Renowned brewing graduates include Rob Callin at Macalister Brewing Co in Cairns, Mathew Moore at Bright Tank Brewing Co in Perth, and Dan Dainton at Dainton Brewery in Carrum Downs. Other graduates have gone on to work for major brewers, including CUB and Lion.

Another student, Dr Kiran Mazumdar-Shaw, completed the Graduate Diploma in Malting and Brewing in 1975 and went on to create Biocon, India's largest biopharmaceutical company. Dr Mazumdar-Shaw is considered India's richest woman and in 2010 was named in TIME magazine's 100 most influential people in the world.

Dr Aldred, who is also a beer historian, said it was fitting that Federation played a key role in training so many brewers in Ballarat because of the city's long association with beer production.
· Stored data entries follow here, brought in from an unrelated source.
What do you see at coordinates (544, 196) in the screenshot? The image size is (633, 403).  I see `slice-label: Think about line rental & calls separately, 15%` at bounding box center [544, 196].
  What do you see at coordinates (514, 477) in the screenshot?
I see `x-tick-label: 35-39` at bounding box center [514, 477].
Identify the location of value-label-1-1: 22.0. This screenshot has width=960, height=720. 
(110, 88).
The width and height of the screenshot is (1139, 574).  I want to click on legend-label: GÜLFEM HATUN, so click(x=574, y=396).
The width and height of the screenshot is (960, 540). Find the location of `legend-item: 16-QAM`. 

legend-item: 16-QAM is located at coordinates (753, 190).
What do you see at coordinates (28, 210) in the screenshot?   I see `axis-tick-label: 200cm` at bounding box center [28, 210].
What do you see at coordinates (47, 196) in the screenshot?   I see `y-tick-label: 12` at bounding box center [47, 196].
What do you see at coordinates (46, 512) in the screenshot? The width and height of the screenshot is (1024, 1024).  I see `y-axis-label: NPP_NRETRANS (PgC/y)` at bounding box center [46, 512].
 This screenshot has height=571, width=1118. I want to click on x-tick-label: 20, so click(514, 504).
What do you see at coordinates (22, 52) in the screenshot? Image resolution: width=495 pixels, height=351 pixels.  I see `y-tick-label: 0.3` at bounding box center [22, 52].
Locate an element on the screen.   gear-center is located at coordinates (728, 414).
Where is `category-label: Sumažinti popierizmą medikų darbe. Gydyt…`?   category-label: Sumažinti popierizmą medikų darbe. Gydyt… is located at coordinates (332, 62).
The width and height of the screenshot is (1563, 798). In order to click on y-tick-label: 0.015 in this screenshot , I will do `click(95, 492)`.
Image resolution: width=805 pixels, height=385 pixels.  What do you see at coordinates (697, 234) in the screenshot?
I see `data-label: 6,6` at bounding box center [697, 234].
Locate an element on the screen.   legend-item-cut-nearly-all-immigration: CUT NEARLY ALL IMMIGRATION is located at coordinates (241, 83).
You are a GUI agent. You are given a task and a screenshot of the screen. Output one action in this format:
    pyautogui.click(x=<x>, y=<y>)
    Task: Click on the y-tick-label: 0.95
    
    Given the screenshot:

This began during the 1850s gold rush, and Dr Aldred says there has only been a short period in the city's history – from the late 1980s with the closure of the Ballarat Brewery – to the early 1990s – where there hasn't been an operational commercial brewery.

The brewing course at Federation also saw the creation of an annual beer awards ceremony which was the forerunner of the Australian International Beer Awards.

Associate Professor Greenhill shared Dr Bean’s enthusiasm for the future of brewing at Federation.

“We are proud of our history in teaching the science of brewing, and the efforts of those before us,” Dr Greenhill said.

“We will continue to evolve to meet market needs. Not only are there emerging and re-emerging beer styles to consider, but also issues such as sustainability in the brewing industry. Federation is well placed to address some of those challenges.”